**Records excerpted from a collection**
BEGIN

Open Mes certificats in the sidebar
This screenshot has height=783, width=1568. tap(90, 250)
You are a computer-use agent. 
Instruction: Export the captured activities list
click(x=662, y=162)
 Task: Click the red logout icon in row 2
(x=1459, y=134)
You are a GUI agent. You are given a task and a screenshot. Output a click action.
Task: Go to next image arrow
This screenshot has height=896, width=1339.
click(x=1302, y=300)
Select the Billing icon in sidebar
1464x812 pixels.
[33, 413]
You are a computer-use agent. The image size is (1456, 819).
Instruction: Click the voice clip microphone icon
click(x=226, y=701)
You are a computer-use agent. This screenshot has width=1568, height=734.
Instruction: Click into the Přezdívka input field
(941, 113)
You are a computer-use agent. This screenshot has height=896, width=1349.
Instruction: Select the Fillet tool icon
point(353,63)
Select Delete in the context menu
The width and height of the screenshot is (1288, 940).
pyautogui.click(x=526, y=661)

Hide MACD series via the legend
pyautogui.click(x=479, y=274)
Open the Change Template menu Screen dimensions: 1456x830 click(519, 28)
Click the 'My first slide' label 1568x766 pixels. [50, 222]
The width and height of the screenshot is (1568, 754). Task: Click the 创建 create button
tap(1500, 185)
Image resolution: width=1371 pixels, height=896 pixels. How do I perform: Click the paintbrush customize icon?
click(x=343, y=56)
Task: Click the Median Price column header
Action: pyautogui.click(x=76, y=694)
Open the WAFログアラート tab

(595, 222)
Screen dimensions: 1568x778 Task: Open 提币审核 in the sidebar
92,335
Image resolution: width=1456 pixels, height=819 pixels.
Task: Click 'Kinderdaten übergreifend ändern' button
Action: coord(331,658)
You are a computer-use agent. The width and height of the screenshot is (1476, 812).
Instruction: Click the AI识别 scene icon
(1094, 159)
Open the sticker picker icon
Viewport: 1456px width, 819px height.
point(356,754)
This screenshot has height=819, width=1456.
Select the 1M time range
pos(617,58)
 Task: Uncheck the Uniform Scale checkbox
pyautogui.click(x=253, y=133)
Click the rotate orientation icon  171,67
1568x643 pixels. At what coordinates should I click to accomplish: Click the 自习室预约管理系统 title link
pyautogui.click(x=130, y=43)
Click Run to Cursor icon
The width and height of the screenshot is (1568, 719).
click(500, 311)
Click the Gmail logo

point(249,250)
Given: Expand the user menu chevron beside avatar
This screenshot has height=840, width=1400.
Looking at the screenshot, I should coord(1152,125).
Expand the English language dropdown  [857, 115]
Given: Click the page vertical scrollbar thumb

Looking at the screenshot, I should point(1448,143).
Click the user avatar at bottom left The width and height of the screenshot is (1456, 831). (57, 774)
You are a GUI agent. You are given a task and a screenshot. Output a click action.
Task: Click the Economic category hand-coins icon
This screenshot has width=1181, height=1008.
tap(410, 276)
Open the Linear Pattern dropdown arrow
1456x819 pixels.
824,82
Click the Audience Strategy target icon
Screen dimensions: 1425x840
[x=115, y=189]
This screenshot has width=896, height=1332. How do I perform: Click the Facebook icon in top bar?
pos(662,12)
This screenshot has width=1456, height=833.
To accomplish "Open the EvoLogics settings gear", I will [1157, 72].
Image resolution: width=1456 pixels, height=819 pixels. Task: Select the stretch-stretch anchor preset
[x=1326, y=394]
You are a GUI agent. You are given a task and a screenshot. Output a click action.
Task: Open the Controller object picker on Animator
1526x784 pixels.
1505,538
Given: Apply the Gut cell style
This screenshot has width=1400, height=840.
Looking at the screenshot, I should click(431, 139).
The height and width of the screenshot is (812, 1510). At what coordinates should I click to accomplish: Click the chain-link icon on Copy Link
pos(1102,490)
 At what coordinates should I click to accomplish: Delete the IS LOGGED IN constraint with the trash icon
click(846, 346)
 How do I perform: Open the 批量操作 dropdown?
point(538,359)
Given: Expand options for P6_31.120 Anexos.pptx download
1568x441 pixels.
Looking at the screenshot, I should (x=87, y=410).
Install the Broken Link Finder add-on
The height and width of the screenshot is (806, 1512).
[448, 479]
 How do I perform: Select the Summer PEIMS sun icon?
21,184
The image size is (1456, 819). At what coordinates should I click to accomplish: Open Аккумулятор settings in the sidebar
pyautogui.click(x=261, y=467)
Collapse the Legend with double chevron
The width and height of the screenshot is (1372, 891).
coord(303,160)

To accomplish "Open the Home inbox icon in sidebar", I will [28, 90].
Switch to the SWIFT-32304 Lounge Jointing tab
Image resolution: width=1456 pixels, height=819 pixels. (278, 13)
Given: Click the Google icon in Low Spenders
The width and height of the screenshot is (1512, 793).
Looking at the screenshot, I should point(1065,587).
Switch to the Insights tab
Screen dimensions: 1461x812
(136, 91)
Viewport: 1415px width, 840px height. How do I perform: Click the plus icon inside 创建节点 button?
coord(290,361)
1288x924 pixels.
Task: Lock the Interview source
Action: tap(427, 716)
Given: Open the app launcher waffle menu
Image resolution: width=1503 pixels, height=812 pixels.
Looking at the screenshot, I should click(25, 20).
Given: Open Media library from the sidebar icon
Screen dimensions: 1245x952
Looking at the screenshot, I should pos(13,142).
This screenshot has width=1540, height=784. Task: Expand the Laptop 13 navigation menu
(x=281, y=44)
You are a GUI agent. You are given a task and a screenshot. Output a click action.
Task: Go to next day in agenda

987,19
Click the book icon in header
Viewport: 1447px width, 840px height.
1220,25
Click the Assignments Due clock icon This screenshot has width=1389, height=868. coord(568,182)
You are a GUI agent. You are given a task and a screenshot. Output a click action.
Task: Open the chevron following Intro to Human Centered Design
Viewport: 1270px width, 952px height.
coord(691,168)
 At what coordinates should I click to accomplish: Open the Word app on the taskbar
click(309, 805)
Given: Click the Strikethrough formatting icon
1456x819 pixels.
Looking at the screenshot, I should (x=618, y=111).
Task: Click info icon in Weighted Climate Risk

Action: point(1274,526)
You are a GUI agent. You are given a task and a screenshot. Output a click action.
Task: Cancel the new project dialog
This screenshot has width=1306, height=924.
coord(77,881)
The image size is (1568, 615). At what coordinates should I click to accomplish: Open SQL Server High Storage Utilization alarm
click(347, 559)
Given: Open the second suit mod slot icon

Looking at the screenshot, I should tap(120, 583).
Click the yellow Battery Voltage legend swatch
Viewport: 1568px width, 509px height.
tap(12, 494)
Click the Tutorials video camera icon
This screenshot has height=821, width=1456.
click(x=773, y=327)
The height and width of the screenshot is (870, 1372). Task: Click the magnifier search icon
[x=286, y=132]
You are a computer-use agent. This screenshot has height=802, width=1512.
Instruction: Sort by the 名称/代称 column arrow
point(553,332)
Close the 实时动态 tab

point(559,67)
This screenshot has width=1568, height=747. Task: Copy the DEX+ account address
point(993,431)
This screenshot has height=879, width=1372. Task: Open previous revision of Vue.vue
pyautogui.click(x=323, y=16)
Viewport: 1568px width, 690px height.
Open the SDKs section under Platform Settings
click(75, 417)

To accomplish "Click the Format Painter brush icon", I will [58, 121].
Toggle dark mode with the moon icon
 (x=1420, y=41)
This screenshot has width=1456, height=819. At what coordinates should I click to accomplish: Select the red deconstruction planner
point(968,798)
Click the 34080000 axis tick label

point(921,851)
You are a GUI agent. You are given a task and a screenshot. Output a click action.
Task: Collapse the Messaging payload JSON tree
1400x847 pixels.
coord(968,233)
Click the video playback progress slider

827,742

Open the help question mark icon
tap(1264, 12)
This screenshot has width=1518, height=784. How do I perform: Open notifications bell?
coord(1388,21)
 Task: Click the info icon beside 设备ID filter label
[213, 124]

END

**What you have to do**
Write each record out again exactly.

**Answer to this task**
Open Mes certificats in the sidebar
This screenshot has height=783, width=1568. tap(90, 250)
You are a computer-use agent. 
Instruction: Export the captured activities list
click(x=662, y=162)
 Task: Click the red logout icon in row 2
(x=1459, y=134)
You are a GUI agent. You are given a task and a screenshot. Output a click action.
Task: Go to next image arrow
This screenshot has height=896, width=1339.
click(x=1302, y=300)
Select the Billing icon in sidebar
1464x812 pixels.
[33, 413]
You are a computer-use agent. The image size is (1456, 819).
Instruction: Click the voice clip microphone icon
click(x=226, y=701)
You are a computer-use agent. This screenshot has width=1568, height=734.
Instruction: Click into the Přezdívka input field
(941, 113)
You are a computer-use agent. This screenshot has height=896, width=1349.
Instruction: Select the Fillet tool icon
point(353,63)
Select Delete in the context menu
The width and height of the screenshot is (1288, 940).
pyautogui.click(x=526, y=661)

Hide MACD series via the legend
pyautogui.click(x=479, y=274)
Open the Change Template menu Screen dimensions: 1456x830 click(519, 28)
Click the 'My first slide' label 1568x766 pixels. [50, 222]
The width and height of the screenshot is (1568, 754). Task: Click the 创建 create button
tap(1500, 185)
Image resolution: width=1371 pixels, height=896 pixels. How do I perform: Click the paintbrush customize icon?
click(x=343, y=56)
Task: Click the Median Price column header
Action: pyautogui.click(x=76, y=694)
Open the WAFログアラート tab

(595, 222)
Screen dimensions: 1568x778 Task: Open 提币审核 in the sidebar
92,335
Image resolution: width=1456 pixels, height=819 pixels.
Task: Click 'Kinderdaten übergreifend ändern' button
Action: coord(331,658)
You are a computer-use agent. The width and height of the screenshot is (1476, 812).
Instruction: Click the AI识别 scene icon
(1094, 159)
Open the sticker picker icon
Viewport: 1456px width, 819px height.
point(356,754)
This screenshot has height=819, width=1456.
Select the 1M time range
pos(617,58)
 Task: Uncheck the Uniform Scale checkbox
pyautogui.click(x=253, y=133)
Click the rotate orientation icon  171,67
1568x643 pixels. At what coordinates should I click to accomplish: Click the 自习室预约管理系统 title link
pyautogui.click(x=130, y=43)
Click Run to Cursor icon
The width and height of the screenshot is (1568, 719).
click(500, 311)
Click the Gmail logo

point(249,250)
Given: Expand the user menu chevron beside avatar
This screenshot has height=840, width=1400.
Looking at the screenshot, I should coord(1152,125).
Expand the English language dropdown  [857, 115]
Given: Click the page vertical scrollbar thumb

Looking at the screenshot, I should point(1448,143).
Click the user avatar at bottom left The width and height of the screenshot is (1456, 831). (57, 774)
You are a GUI agent. You are given a task and a screenshot. Output a click action.
Task: Click the Economic category hand-coins icon
This screenshot has width=1181, height=1008.
tap(410, 276)
Open the Linear Pattern dropdown arrow
1456x819 pixels.
824,82
Click the Audience Strategy target icon
Screen dimensions: 1425x840
[x=115, y=189]
This screenshot has width=896, height=1332. How do I perform: Click the Facebook icon in top bar?
pos(662,12)
This screenshot has width=1456, height=833.
To accomplish "Open the EvoLogics settings gear", I will [1157, 72].
Image resolution: width=1456 pixels, height=819 pixels. Task: Select the stretch-stretch anchor preset
[x=1326, y=394]
You are a GUI agent. You are given a task and a screenshot. Output a click action.
Task: Open the Controller object picker on Animator
1526x784 pixels.
1505,538
Given: Apply the Gut cell style
This screenshot has width=1400, height=840.
Looking at the screenshot, I should click(431, 139).
The height and width of the screenshot is (812, 1510). At what coordinates should I click to accomplish: Click the chain-link icon on Copy Link
pos(1102,490)
 At what coordinates should I click to accomplish: Delete the IS LOGGED IN constraint with the trash icon
click(846, 346)
 How do I perform: Open the 批量操作 dropdown?
point(538,359)
Given: Expand options for P6_31.120 Anexos.pptx download
1568x441 pixels.
Looking at the screenshot, I should (x=87, y=410).
Install the Broken Link Finder add-on
The height and width of the screenshot is (806, 1512).
[448, 479]
 How do I perform: Select the Summer PEIMS sun icon?
21,184
The image size is (1456, 819). At what coordinates should I click to accomplish: Open Аккумулятор settings in the sidebar
pyautogui.click(x=261, y=467)
Collapse the Legend with double chevron
The width and height of the screenshot is (1372, 891).
coord(303,160)

To accomplish "Open the Home inbox icon in sidebar", I will [28, 90].
Switch to the SWIFT-32304 Lounge Jointing tab
Image resolution: width=1456 pixels, height=819 pixels. (278, 13)
Given: Click the Google icon in Low Spenders
The width and height of the screenshot is (1512, 793).
Looking at the screenshot, I should point(1065,587).
Switch to the Insights tab
Screen dimensions: 1461x812
(136, 91)
Viewport: 1415px width, 840px height. How do I perform: Click the plus icon inside 创建节点 button?
coord(290,361)
1288x924 pixels.
Task: Lock the Interview source
Action: tap(427, 716)
Given: Open the app launcher waffle menu
Image resolution: width=1503 pixels, height=812 pixels.
Looking at the screenshot, I should click(25, 20).
Given: Open Media library from the sidebar icon
Screen dimensions: 1245x952
Looking at the screenshot, I should pos(13,142).
This screenshot has width=1540, height=784. Task: Expand the Laptop 13 navigation menu
(x=281, y=44)
You are a GUI agent. You are given a task and a screenshot. Output a click action.
Task: Go to next day in agenda

987,19
Click the book icon in header
Viewport: 1447px width, 840px height.
1220,25
Click the Assignments Due clock icon This screenshot has width=1389, height=868. coord(568,182)
You are a GUI agent. You are given a task and a screenshot. Output a click action.
Task: Open the chevron following Intro to Human Centered Design
Viewport: 1270px width, 952px height.
coord(691,168)
 At what coordinates should I click to accomplish: Open the Word app on the taskbar
click(309, 805)
Given: Click the Strikethrough formatting icon
1456x819 pixels.
Looking at the screenshot, I should (x=618, y=111).
Task: Click info icon in Weighted Climate Risk

Action: point(1274,526)
You are a GUI agent. You are given a task and a screenshot. Output a click action.
Task: Cancel the new project dialog
This screenshot has width=1306, height=924.
coord(77,881)
The image size is (1568, 615). At what coordinates should I click to accomplish: Open SQL Server High Storage Utilization alarm
click(347, 559)
Given: Open the second suit mod slot icon

Looking at the screenshot, I should tap(120, 583).
Click the yellow Battery Voltage legend swatch
Viewport: 1568px width, 509px height.
tap(12, 494)
Click the Tutorials video camera icon
This screenshot has height=821, width=1456.
click(x=773, y=327)
The height and width of the screenshot is (870, 1372). Task: Click the magnifier search icon
[x=286, y=132]
You are a computer-use agent. This screenshot has height=802, width=1512.
Instruction: Sort by the 名称/代称 column arrow
point(553,332)
Close the 实时动态 tab

point(559,67)
This screenshot has width=1568, height=747. Task: Copy the DEX+ account address
point(993,431)
This screenshot has height=879, width=1372. Task: Open previous revision of Vue.vue
pyautogui.click(x=323, y=16)
Viewport: 1568px width, 690px height.
Open the SDKs section under Platform Settings
click(75, 417)

To accomplish "Click the Format Painter brush icon", I will [58, 121].
Toggle dark mode with the moon icon
 (x=1420, y=41)
This screenshot has width=1456, height=819. At what coordinates should I click to accomplish: Select the red deconstruction planner
point(968,798)
Click the 34080000 axis tick label

point(921,851)
You are a GUI agent. You are given a task and a screenshot. Output a click action.
Task: Collapse the Messaging payload JSON tree
1400x847 pixels.
coord(968,233)
Click the video playback progress slider

827,742

Open the help question mark icon
tap(1264, 12)
This screenshot has width=1518, height=784. How do I perform: Open notifications bell?
coord(1388,21)
 Task: Click the info icon beside 设备ID filter label
[213, 124]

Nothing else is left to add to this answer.